— START Exercise inputs —
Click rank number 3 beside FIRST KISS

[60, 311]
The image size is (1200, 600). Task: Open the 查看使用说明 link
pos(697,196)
— END Exercise inputs —
— START Exercise inputs —
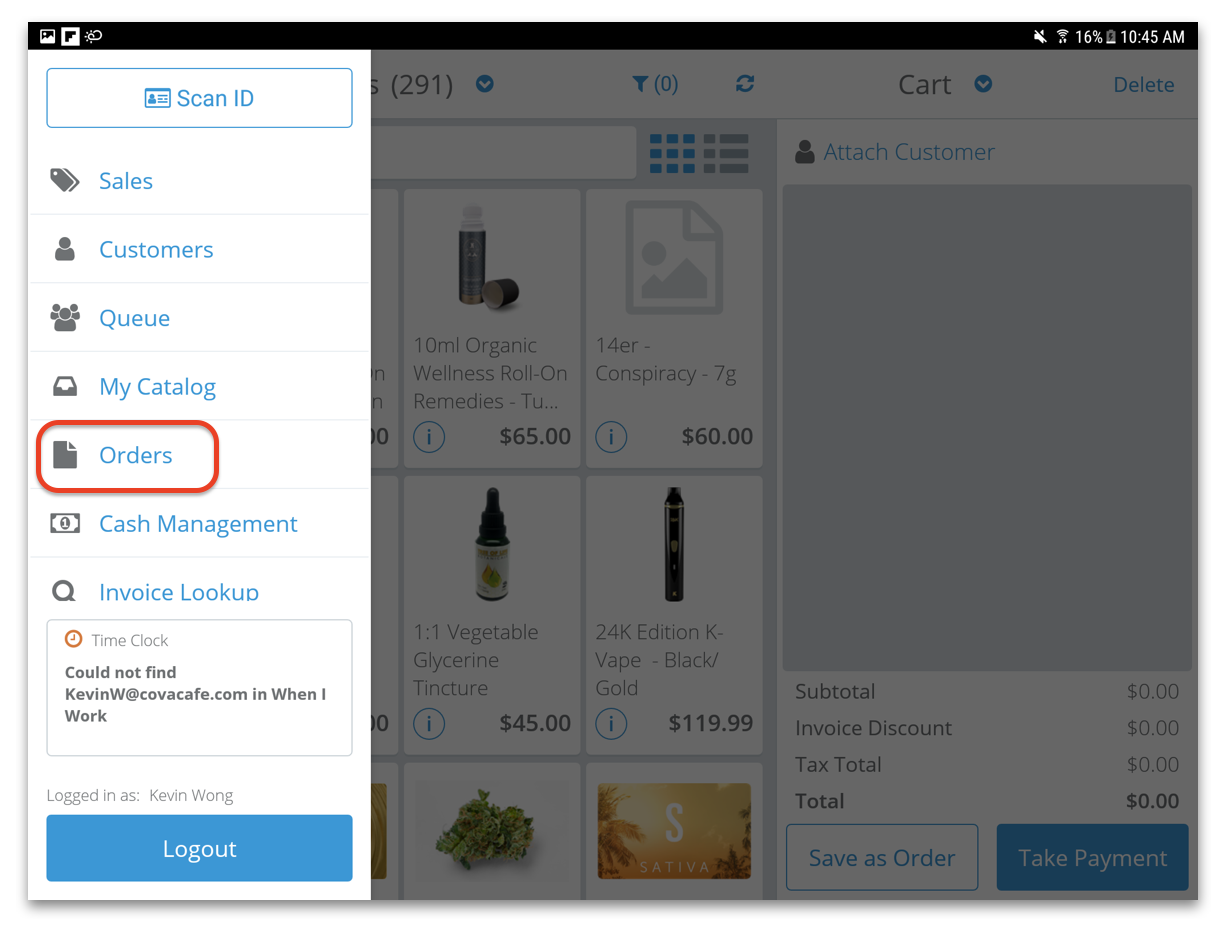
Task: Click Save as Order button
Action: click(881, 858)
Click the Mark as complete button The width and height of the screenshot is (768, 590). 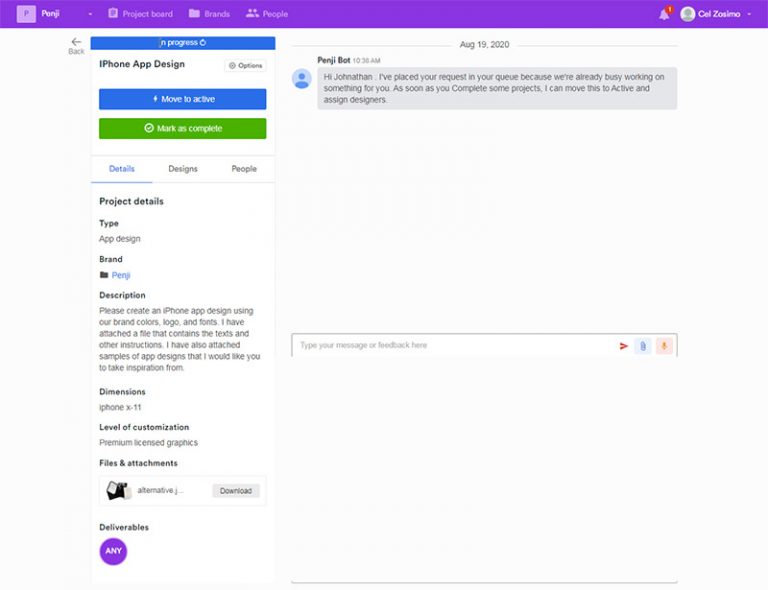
— END Exercise inputs —
**Challenge**
Copy out verbatim everything from the line containing "The image size" down to the line containing "pos(697,196)", including both of those lines.

**Reply**
The image size is (1200, 600). Task: Open the 查看使用说明 link
pos(697,196)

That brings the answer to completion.